** REQUIREMENT **
Reproduce all of the rows below, substituting "screen assistant" for every occurrence of "GUI agent" and leaving everything else unchanged.
[BEGIN]
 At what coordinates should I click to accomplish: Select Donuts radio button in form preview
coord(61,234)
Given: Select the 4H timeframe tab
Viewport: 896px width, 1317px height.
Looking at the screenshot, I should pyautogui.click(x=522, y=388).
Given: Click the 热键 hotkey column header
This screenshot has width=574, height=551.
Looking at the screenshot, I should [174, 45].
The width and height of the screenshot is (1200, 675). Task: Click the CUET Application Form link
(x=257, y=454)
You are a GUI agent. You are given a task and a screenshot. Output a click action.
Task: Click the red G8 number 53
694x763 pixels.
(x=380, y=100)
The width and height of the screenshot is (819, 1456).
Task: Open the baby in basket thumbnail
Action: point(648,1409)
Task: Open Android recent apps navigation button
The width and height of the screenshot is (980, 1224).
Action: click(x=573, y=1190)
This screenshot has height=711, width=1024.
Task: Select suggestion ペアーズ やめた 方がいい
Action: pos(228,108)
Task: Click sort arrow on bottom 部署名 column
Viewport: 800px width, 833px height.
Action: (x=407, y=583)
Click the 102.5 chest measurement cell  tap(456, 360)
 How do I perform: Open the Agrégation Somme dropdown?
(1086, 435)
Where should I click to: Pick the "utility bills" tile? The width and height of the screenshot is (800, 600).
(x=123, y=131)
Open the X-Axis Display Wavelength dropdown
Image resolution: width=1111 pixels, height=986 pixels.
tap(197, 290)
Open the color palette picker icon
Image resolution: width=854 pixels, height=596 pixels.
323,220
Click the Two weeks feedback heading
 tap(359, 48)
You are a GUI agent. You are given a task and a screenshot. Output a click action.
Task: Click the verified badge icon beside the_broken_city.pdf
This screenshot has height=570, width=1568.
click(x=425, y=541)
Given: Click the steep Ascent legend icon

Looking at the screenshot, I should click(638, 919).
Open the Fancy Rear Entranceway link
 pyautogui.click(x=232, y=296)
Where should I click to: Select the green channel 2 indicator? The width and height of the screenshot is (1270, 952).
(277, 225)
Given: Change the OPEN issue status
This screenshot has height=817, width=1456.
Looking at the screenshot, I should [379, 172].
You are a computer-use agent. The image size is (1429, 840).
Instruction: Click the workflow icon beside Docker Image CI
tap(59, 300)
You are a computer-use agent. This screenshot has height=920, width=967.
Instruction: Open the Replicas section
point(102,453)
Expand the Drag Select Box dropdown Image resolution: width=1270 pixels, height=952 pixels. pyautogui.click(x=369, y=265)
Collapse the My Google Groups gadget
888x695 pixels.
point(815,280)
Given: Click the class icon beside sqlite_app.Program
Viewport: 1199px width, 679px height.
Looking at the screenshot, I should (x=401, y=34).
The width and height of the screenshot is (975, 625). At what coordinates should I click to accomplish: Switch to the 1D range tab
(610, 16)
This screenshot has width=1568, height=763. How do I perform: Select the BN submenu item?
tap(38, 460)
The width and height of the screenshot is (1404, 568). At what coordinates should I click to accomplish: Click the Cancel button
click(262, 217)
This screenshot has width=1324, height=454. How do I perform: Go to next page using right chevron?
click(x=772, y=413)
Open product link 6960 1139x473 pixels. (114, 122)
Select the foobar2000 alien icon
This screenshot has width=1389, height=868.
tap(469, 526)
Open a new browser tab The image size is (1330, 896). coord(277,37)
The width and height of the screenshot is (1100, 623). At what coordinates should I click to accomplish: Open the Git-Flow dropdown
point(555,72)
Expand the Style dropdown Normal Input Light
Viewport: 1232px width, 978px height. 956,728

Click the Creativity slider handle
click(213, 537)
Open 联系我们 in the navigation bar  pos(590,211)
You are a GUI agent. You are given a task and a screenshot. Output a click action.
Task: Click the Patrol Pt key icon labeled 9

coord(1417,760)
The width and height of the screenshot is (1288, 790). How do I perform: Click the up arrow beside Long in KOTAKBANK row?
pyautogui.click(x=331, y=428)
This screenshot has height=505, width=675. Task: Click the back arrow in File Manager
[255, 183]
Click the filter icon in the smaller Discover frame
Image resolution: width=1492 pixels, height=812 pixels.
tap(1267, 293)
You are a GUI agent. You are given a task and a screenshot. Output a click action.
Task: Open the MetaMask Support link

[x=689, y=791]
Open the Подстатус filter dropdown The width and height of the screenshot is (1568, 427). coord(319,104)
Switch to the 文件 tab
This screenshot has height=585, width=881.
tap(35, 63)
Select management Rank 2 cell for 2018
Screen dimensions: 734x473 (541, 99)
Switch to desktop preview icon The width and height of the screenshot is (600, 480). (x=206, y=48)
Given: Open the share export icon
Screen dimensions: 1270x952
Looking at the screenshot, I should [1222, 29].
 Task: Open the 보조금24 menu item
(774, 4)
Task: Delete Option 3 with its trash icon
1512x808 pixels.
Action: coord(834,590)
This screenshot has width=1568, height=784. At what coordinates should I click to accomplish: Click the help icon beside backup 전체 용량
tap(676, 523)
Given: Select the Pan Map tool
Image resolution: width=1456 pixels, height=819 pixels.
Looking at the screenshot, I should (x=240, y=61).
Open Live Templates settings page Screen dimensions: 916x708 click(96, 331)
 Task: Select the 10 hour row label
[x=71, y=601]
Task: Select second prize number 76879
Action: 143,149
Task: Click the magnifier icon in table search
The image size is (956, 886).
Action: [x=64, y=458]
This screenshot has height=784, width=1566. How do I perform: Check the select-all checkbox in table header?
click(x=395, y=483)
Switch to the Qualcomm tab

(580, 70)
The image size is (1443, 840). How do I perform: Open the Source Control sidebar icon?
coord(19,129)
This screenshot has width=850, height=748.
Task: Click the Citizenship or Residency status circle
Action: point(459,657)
[END]
** WORKED ANSWER **
 At what coordinates should I click to accomplish: Select Donuts radio button in form preview
coord(61,234)
Given: Select the 4H timeframe tab
Viewport: 896px width, 1317px height.
Looking at the screenshot, I should pyautogui.click(x=522, y=388).
Given: Click the 热键 hotkey column header
This screenshot has width=574, height=551.
Looking at the screenshot, I should [174, 45].
The width and height of the screenshot is (1200, 675). Task: Click the CUET Application Form link
(x=257, y=454)
You are a screen assistant. You are given a task and a screenshot. Output a click action.
Task: Click the red G8 number 53
694x763 pixels.
(x=380, y=100)
The width and height of the screenshot is (819, 1456).
Task: Open the baby in basket thumbnail
Action: point(648,1409)
Task: Open Android recent apps navigation button
The width and height of the screenshot is (980, 1224).
Action: click(x=573, y=1190)
This screenshot has height=711, width=1024.
Task: Select suggestion ペアーズ やめた 方がいい
Action: pos(228,108)
Task: Click sort arrow on bottom 部署名 column
Viewport: 800px width, 833px height.
Action: (x=407, y=583)
Click the 102.5 chest measurement cell  tap(456, 360)
 How do I perform: Open the Agrégation Somme dropdown?
(1086, 435)
Where should I click to: Pick the "utility bills" tile? The width and height of the screenshot is (800, 600).
(x=123, y=131)
Open the X-Axis Display Wavelength dropdown
Image resolution: width=1111 pixels, height=986 pixels.
tap(197, 290)
Open the color palette picker icon
Image resolution: width=854 pixels, height=596 pixels.
323,220
Click the Two weeks feedback heading
 tap(359, 48)
You are a screen assistant. You are given a task and a screenshot. Output a click action.
Task: Click the verified badge icon beside the_broken_city.pdf
This screenshot has height=570, width=1568.
click(x=425, y=541)
Given: Click the steep Ascent legend icon

Looking at the screenshot, I should click(638, 919).
Open the Fancy Rear Entranceway link
 pyautogui.click(x=232, y=296)
Where should I click to: Select the green channel 2 indicator? The width and height of the screenshot is (1270, 952).
(277, 225)
Given: Change the OPEN issue status
This screenshot has height=817, width=1456.
Looking at the screenshot, I should [379, 172].
You are a computer-use agent. The image size is (1429, 840).
Instruction: Click the workflow icon beside Docker Image CI
tap(59, 300)
You are a computer-use agent. This screenshot has height=920, width=967.
Instruction: Open the Replicas section
point(102,453)
Expand the Drag Select Box dropdown Image resolution: width=1270 pixels, height=952 pixels. pyautogui.click(x=369, y=265)
Collapse the My Google Groups gadget
888x695 pixels.
point(815,280)
Given: Click the class icon beside sqlite_app.Program
Viewport: 1199px width, 679px height.
Looking at the screenshot, I should (x=401, y=34).
The width and height of the screenshot is (975, 625). At what coordinates should I click to accomplish: Switch to the 1D range tab
(610, 16)
This screenshot has width=1568, height=763. How do I perform: Select the BN submenu item?
tap(38, 460)
The width and height of the screenshot is (1404, 568). At what coordinates should I click to accomplish: Click the Cancel button
click(262, 217)
This screenshot has width=1324, height=454. How do I perform: Go to next page using right chevron?
click(x=772, y=413)
Open product link 6960 1139x473 pixels. (114, 122)
Select the foobar2000 alien icon
This screenshot has width=1389, height=868.
tap(469, 526)
Open a new browser tab The image size is (1330, 896). coord(277,37)
The width and height of the screenshot is (1100, 623). At what coordinates should I click to accomplish: Open the Git-Flow dropdown
point(555,72)
Expand the Style dropdown Normal Input Light
Viewport: 1232px width, 978px height. 956,728

Click the Creativity slider handle
click(213, 537)
Open 联系我们 in the navigation bar  pos(590,211)
You are a screen assistant. You are given a task and a screenshot. Output a click action.
Task: Click the Patrol Pt key icon labeled 9

coord(1417,760)
The width and height of the screenshot is (1288, 790). How do I perform: Click the up arrow beside Long in KOTAKBANK row?
pyautogui.click(x=331, y=428)
This screenshot has height=505, width=675. Task: Click the back arrow in File Manager
[255, 183]
Click the filter icon in the smaller Discover frame
Image resolution: width=1492 pixels, height=812 pixels.
tap(1267, 293)
You are a screen assistant. You are given a task and a screenshot. Output a click action.
Task: Open the MetaMask Support link

[x=689, y=791]
Open the Подстатус filter dropdown The width and height of the screenshot is (1568, 427). coord(319,104)
Switch to the 文件 tab
This screenshot has height=585, width=881.
tap(35, 63)
Select management Rank 2 cell for 2018
Screen dimensions: 734x473 (541, 99)
Switch to desktop preview icon The width and height of the screenshot is (600, 480). (x=206, y=48)
Given: Open the share export icon
Screen dimensions: 1270x952
Looking at the screenshot, I should [1222, 29].
 Task: Open the 보조금24 menu item
(774, 4)
Task: Delete Option 3 with its trash icon
1512x808 pixels.
Action: coord(834,590)
This screenshot has width=1568, height=784. At what coordinates should I click to accomplish: Click the help icon beside backup 전체 용량
tap(676, 523)
Given: Select the Pan Map tool
Image resolution: width=1456 pixels, height=819 pixels.
Looking at the screenshot, I should (x=240, y=61).
Open Live Templates settings page Screen dimensions: 916x708 click(96, 331)
 Task: Select the 10 hour row label
[x=71, y=601]
Task: Select second prize number 76879
Action: 143,149
Task: Click the magnifier icon in table search
The image size is (956, 886).
Action: [x=64, y=458]
This screenshot has height=784, width=1566. How do I perform: Check the select-all checkbox in table header?
click(x=395, y=483)
Switch to the Qualcomm tab

(580, 70)
The image size is (1443, 840). How do I perform: Open the Source Control sidebar icon?
coord(19,129)
This screenshot has width=850, height=748.
Task: Click the Citizenship or Residency status circle
Action: point(459,657)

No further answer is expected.